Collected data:
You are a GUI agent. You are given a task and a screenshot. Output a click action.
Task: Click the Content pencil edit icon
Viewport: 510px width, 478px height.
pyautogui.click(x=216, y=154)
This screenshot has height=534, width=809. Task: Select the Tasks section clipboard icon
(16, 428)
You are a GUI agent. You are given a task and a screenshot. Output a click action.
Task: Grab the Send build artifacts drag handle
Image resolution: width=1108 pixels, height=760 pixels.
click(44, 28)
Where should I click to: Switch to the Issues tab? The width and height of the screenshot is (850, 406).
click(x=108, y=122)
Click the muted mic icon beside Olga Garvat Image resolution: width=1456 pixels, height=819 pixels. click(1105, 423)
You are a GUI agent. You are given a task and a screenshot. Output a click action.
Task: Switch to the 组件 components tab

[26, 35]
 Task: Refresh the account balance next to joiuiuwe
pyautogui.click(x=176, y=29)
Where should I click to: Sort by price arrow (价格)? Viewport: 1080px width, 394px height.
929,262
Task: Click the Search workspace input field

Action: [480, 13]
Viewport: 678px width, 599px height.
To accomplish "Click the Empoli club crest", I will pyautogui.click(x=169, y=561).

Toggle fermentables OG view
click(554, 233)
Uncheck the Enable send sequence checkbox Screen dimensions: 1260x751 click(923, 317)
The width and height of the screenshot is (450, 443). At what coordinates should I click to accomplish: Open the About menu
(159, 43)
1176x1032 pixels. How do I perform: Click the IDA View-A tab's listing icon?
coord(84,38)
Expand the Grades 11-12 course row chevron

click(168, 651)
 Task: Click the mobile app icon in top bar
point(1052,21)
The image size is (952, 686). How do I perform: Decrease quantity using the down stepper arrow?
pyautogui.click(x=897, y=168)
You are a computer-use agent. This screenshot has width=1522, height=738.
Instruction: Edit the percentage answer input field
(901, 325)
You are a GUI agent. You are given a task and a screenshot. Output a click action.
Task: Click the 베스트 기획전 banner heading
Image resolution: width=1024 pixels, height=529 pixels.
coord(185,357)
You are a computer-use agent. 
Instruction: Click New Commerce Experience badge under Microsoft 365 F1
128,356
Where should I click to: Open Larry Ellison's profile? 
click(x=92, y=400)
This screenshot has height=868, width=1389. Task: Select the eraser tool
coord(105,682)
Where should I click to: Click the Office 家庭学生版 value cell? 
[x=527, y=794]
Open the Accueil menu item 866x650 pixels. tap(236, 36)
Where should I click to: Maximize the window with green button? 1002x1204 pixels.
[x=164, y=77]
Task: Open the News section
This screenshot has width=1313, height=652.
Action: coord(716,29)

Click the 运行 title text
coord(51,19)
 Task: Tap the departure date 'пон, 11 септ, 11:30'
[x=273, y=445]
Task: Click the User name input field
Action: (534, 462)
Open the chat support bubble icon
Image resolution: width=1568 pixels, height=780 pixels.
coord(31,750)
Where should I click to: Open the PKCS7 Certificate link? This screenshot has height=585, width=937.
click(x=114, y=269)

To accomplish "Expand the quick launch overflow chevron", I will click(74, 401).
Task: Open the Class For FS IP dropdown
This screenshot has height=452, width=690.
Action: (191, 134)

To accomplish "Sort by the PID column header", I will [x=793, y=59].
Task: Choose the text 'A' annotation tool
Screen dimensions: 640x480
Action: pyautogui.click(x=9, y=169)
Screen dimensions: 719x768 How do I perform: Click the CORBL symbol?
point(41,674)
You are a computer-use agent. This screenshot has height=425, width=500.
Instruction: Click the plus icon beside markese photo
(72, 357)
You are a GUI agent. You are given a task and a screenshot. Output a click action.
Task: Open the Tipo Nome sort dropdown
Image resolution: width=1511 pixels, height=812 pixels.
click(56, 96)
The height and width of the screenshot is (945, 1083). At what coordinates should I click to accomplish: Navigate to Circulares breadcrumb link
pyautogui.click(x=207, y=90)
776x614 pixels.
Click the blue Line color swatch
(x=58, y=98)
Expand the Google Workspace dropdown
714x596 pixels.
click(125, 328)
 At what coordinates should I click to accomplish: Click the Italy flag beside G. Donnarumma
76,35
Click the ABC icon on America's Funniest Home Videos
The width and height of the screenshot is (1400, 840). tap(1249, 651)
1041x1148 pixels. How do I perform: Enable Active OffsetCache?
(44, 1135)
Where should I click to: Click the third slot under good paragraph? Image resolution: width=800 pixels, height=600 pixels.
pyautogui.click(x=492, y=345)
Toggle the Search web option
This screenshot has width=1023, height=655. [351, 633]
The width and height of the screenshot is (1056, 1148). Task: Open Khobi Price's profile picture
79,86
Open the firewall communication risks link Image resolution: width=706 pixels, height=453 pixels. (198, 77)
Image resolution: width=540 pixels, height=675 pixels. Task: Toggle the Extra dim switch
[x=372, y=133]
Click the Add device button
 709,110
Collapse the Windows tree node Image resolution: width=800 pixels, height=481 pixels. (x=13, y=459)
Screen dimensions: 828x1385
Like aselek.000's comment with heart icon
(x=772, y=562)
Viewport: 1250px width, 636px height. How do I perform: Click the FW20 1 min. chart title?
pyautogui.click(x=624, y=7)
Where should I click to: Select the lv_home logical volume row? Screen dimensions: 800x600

Problem:
Each record should be given again exactly as it reads.

Answer space:
You are a GUI agent. You are given a task and a screenshot. Output a click action.
Task: Click the Content pencil edit icon
Viewport: 510px width, 478px height.
pyautogui.click(x=216, y=154)
This screenshot has height=534, width=809. Task: Select the Tasks section clipboard icon
(16, 428)
You are a GUI agent. You are given a task and a screenshot. Output a click action.
Task: Grab the Send build artifacts drag handle
Image resolution: width=1108 pixels, height=760 pixels.
click(44, 28)
Where should I click to: Switch to the Issues tab? The width and height of the screenshot is (850, 406).
click(x=108, y=122)
Click the muted mic icon beside Olga Garvat Image resolution: width=1456 pixels, height=819 pixels. click(1105, 423)
You are a GUI agent. You are given a task and a screenshot. Output a click action.
Task: Switch to the 组件 components tab

[26, 35]
 Task: Refresh the account balance next to joiuiuwe
pyautogui.click(x=176, y=29)
Where should I click to: Sort by price arrow (价格)? Viewport: 1080px width, 394px height.
929,262
Task: Click the Search workspace input field

Action: [480, 13]
Viewport: 678px width, 599px height.
To accomplish "Click the Empoli club crest", I will pyautogui.click(x=169, y=561).

Toggle fermentables OG view
click(554, 233)
Uncheck the Enable send sequence checkbox Screen dimensions: 1260x751 click(923, 317)
The width and height of the screenshot is (450, 443). At what coordinates should I click to accomplish: Open the About menu
(159, 43)
1176x1032 pixels. How do I perform: Click the IDA View-A tab's listing icon?
coord(84,38)
Expand the Grades 11-12 course row chevron

click(168, 651)
 Task: Click the mobile app icon in top bar
point(1052,21)
The image size is (952, 686). How do I perform: Decrease quantity using the down stepper arrow?
pyautogui.click(x=897, y=168)
You are a computer-use agent. This screenshot has width=1522, height=738.
Instruction: Edit the percentage answer input field
(901, 325)
You are a GUI agent. You are given a task and a screenshot. Output a click action.
Task: Click the 베스트 기획전 banner heading
Image resolution: width=1024 pixels, height=529 pixels.
coord(185,357)
You are a computer-use agent. 
Instruction: Click New Commerce Experience badge under Microsoft 365 F1
128,356
Where should I click to: Open Larry Ellison's profile? 
click(x=92, y=400)
This screenshot has height=868, width=1389. Task: Select the eraser tool
coord(105,682)
Where should I click to: Click the Office 家庭学生版 value cell? 
[x=527, y=794]
Open the Accueil menu item 866x650 pixels. tap(236, 36)
Where should I click to: Maximize the window with green button? 1002x1204 pixels.
[x=164, y=77]
Task: Open the News section
This screenshot has width=1313, height=652.
Action: coord(716,29)

Click the 运行 title text
coord(51,19)
 Task: Tap the departure date 'пон, 11 септ, 11:30'
[x=273, y=445]
Task: Click the User name input field
Action: (534, 462)
Open the chat support bubble icon
Image resolution: width=1568 pixels, height=780 pixels.
coord(31,750)
Where should I click to: Open the PKCS7 Certificate link? This screenshot has height=585, width=937.
click(x=114, y=269)

To accomplish "Expand the quick launch overflow chevron", I will click(74, 401).
Task: Open the Class For FS IP dropdown
This screenshot has height=452, width=690.
Action: (191, 134)

To accomplish "Sort by the PID column header", I will [x=793, y=59].
Task: Choose the text 'A' annotation tool
Screen dimensions: 640x480
Action: pyautogui.click(x=9, y=169)
Screen dimensions: 719x768 How do I perform: Click the CORBL symbol?
point(41,674)
You are a computer-use agent. This screenshot has height=425, width=500.
Instruction: Click the plus icon beside markese photo
(72, 357)
You are a GUI agent. You are given a task and a screenshot. Output a click action.
Task: Open the Tipo Nome sort dropdown
Image resolution: width=1511 pixels, height=812 pixels.
click(56, 96)
The height and width of the screenshot is (945, 1083). At what coordinates should I click to accomplish: Navigate to Circulares breadcrumb link
pyautogui.click(x=207, y=90)
776x614 pixels.
Click the blue Line color swatch
(x=58, y=98)
Expand the Google Workspace dropdown
714x596 pixels.
click(125, 328)
 At what coordinates should I click to accomplish: Click the Italy flag beside G. Donnarumma
76,35
Click the ABC icon on America's Funniest Home Videos
The width and height of the screenshot is (1400, 840). tap(1249, 651)
1041x1148 pixels. How do I perform: Enable Active OffsetCache?
(44, 1135)
Where should I click to: Click the third slot under good paragraph? Image resolution: width=800 pixels, height=600 pixels.
pyautogui.click(x=492, y=345)
Toggle the Search web option
This screenshot has width=1023, height=655. [351, 633]
The width and height of the screenshot is (1056, 1148). Task: Open Khobi Price's profile picture
79,86
Open the firewall communication risks link Image resolution: width=706 pixels, height=453 pixels. (198, 77)
Image resolution: width=540 pixels, height=675 pixels. Task: Toggle the Extra dim switch
[x=372, y=133]
Click the Add device button
 709,110
Collapse the Windows tree node Image resolution: width=800 pixels, height=481 pixels. (x=13, y=459)
Screen dimensions: 828x1385
Like aselek.000's comment with heart icon
(x=772, y=562)
Viewport: 1250px width, 636px height. How do I perform: Click the FW20 1 min. chart title?
pyautogui.click(x=624, y=7)
Where should I click to: Select the lv_home logical volume row? Screen dimensions: 800x600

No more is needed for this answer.